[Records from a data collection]
┌──
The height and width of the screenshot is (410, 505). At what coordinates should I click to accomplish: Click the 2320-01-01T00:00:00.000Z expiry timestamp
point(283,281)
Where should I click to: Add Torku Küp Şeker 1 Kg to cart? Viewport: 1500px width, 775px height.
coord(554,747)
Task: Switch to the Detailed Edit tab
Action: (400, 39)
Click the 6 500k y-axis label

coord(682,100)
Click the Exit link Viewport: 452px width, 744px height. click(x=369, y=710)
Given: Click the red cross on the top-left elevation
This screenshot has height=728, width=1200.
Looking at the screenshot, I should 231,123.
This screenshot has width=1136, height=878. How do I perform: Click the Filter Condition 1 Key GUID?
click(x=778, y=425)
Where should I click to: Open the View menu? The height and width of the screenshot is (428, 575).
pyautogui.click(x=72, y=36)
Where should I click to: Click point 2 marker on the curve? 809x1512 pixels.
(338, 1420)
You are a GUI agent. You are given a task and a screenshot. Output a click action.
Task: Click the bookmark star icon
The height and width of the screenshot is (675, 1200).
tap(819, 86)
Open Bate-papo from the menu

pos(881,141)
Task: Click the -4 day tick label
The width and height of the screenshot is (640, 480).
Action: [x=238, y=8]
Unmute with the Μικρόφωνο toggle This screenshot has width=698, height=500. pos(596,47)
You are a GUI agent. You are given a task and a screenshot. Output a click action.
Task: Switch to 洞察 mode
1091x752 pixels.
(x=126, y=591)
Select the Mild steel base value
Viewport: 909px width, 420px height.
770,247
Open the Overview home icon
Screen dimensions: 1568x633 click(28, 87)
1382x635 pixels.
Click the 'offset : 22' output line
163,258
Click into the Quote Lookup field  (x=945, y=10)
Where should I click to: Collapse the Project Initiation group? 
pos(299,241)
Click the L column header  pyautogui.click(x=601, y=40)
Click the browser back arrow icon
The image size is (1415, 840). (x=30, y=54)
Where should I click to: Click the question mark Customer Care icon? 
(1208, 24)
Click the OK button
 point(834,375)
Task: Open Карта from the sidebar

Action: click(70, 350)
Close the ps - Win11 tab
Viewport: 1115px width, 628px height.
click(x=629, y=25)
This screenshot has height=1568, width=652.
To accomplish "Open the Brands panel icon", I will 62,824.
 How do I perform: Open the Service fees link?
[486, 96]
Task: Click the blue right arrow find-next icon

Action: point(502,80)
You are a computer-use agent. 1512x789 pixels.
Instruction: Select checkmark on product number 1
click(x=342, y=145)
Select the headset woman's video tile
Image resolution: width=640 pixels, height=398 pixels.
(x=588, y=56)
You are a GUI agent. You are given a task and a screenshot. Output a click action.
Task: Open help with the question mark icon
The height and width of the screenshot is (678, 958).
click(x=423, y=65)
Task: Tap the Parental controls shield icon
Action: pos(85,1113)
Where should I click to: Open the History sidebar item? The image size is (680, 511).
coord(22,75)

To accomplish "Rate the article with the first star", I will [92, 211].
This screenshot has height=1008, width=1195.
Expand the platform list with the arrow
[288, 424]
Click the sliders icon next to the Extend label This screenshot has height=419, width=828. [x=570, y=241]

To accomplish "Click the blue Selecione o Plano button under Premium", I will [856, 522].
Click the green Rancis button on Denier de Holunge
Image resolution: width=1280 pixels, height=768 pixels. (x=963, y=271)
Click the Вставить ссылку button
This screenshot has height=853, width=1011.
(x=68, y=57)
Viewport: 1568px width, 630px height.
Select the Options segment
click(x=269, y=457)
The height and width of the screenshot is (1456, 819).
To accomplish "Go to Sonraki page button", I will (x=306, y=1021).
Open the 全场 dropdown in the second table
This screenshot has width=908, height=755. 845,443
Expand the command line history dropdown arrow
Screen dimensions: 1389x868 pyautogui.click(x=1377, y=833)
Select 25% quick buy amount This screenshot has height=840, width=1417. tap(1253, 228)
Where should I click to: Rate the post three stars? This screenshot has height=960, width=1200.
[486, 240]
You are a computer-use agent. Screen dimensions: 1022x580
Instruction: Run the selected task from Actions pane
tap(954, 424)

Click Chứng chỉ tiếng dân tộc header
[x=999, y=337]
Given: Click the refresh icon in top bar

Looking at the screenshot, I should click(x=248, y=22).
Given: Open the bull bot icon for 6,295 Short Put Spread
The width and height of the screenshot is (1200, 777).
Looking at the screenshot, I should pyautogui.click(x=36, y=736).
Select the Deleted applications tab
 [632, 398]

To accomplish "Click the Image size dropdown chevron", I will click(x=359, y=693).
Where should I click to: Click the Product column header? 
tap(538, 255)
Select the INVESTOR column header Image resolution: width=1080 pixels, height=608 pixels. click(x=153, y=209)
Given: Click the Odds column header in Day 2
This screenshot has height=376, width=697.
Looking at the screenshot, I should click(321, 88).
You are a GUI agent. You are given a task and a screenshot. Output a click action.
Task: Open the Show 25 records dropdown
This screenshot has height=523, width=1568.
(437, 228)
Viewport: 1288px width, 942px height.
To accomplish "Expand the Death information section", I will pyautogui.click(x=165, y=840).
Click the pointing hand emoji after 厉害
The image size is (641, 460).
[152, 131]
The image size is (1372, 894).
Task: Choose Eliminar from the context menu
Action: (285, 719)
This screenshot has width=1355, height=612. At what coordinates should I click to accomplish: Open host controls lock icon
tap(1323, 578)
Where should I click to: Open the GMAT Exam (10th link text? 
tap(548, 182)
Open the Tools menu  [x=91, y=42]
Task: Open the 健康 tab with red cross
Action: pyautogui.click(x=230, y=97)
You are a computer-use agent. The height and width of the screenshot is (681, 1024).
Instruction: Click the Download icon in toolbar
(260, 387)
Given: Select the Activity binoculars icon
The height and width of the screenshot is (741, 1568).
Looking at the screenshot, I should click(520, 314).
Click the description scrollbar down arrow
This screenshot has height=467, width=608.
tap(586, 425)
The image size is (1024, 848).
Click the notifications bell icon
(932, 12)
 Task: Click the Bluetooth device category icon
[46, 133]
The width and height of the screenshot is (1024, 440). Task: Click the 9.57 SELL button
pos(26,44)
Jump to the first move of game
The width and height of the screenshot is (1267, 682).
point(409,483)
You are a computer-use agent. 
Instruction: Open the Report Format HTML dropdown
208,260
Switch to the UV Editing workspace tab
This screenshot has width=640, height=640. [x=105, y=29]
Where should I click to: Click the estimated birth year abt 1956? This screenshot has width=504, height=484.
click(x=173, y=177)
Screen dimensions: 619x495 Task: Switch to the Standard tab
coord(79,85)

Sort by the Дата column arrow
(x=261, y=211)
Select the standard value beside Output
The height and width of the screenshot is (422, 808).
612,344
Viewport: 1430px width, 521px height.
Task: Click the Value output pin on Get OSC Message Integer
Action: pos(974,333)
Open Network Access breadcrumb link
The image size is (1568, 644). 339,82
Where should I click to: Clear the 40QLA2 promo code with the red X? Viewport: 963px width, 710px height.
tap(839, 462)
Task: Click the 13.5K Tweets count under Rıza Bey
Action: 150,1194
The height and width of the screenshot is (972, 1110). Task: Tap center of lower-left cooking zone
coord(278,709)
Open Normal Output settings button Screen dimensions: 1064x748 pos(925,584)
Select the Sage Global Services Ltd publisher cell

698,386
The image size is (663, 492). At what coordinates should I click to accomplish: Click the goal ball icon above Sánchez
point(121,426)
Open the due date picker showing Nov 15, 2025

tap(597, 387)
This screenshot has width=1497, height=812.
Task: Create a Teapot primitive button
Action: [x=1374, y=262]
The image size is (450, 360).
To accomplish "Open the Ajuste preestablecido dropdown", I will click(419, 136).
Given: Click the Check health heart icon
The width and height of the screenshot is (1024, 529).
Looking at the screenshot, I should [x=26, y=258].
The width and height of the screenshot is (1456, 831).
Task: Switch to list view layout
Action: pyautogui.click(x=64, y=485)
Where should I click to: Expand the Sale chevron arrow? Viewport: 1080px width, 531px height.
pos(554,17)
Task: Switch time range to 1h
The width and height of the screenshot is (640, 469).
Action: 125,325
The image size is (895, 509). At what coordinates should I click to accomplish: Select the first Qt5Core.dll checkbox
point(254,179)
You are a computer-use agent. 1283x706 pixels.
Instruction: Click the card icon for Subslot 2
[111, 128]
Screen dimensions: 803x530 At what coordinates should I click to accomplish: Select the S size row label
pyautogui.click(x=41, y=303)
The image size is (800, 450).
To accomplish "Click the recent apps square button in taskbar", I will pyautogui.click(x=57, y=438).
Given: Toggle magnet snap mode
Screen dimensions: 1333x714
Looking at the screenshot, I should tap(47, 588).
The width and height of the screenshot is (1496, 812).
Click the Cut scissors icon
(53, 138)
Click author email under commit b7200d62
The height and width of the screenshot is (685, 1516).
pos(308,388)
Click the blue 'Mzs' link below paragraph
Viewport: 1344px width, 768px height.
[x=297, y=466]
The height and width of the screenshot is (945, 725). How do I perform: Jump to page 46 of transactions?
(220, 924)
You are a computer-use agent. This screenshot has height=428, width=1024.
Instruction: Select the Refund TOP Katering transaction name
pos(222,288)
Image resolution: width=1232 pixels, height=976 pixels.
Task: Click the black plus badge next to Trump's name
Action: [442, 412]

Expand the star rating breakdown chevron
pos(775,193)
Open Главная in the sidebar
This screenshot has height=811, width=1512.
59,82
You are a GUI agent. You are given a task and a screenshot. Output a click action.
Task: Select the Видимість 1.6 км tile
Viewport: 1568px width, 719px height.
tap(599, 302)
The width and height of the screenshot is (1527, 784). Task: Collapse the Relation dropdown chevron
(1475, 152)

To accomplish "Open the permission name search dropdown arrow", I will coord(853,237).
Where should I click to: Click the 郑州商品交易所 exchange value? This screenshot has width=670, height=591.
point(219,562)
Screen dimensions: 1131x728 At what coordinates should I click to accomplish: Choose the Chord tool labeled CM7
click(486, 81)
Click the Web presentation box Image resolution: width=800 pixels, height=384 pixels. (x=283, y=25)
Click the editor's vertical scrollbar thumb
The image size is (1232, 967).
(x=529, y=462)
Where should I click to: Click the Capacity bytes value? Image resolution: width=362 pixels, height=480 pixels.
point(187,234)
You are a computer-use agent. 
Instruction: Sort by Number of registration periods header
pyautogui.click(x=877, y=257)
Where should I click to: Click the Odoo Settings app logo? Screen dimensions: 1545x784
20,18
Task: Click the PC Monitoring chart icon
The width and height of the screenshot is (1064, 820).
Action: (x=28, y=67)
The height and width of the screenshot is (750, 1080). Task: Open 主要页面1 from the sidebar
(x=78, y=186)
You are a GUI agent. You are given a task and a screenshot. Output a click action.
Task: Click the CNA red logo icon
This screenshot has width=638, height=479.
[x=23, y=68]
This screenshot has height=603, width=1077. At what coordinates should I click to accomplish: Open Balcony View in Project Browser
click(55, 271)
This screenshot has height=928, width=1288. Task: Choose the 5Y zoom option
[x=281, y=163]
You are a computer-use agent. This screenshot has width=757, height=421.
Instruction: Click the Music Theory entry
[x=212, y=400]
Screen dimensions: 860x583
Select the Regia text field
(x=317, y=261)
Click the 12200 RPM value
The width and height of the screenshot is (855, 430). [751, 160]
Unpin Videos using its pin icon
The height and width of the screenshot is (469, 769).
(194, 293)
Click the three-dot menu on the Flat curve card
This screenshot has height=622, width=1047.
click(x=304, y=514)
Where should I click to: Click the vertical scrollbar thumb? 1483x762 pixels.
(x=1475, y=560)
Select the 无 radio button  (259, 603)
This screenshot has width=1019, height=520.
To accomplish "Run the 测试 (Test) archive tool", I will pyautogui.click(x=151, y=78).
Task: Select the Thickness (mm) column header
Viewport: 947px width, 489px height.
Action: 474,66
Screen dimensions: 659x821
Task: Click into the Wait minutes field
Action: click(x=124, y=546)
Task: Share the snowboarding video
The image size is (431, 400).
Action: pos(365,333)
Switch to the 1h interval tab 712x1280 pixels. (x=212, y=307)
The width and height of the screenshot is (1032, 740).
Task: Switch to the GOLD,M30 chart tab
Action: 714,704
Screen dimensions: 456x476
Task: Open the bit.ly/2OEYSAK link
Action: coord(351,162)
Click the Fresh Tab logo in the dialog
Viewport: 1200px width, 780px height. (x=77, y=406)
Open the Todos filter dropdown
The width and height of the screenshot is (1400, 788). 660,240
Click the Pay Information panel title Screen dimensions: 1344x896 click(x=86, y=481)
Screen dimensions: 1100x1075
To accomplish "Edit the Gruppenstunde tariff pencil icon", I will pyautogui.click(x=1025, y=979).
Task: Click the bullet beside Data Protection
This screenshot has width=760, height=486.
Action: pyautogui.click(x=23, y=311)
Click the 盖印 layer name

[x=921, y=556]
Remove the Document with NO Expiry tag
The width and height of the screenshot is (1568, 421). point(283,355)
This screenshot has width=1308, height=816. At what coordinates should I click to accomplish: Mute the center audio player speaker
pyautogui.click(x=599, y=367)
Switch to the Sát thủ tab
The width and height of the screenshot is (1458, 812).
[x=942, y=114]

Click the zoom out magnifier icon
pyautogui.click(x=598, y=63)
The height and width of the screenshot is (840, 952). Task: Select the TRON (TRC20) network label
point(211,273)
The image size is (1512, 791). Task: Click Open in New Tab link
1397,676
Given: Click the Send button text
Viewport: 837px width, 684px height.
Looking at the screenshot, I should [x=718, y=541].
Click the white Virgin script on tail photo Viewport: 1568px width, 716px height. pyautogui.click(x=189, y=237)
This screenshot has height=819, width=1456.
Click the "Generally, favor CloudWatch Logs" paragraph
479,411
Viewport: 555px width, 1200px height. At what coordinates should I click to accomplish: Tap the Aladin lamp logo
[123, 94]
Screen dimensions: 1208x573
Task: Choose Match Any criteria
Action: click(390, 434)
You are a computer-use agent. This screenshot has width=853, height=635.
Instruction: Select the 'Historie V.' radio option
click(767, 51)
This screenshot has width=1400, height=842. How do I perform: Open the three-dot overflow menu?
└──
§ **Aim of the task**
Reproduce, exactly as they stand in the data above, the lines from the one that holds "The width and height of the screenshot is (1024, 529)." to the one that holds "Click the blue 'Mzs' link below paragraph", inclusive.

§ **Written response**
The width and height of the screenshot is (1024, 529).
Looking at the screenshot, I should [x=26, y=258].
The width and height of the screenshot is (1456, 831).
Task: Switch to list view layout
Action: pyautogui.click(x=64, y=485)
Where should I click to: Expand the Sale chevron arrow? Viewport: 1080px width, 531px height.
pos(554,17)
Task: Switch time range to 1h
The width and height of the screenshot is (640, 469).
Action: 125,325
The image size is (895, 509). At what coordinates should I click to accomplish: Select the first Qt5Core.dll checkbox
point(254,179)
You are a computer-use agent. 1283x706 pixels.
Instruction: Click the card icon for Subslot 2
[111, 128]
Screen dimensions: 803x530 At what coordinates should I click to accomplish: Select the S size row label
pyautogui.click(x=41, y=303)
The image size is (800, 450).
To accomplish "Click the recent apps square button in taskbar", I will pyautogui.click(x=57, y=438).
Given: Toggle magnet snap mode
Screen dimensions: 1333x714
Looking at the screenshot, I should tap(47, 588).
The width and height of the screenshot is (1496, 812).
Click the Cut scissors icon
(53, 138)
Click author email under commit b7200d62
The height and width of the screenshot is (685, 1516).
pos(308,388)
Click the blue 'Mzs' link below paragraph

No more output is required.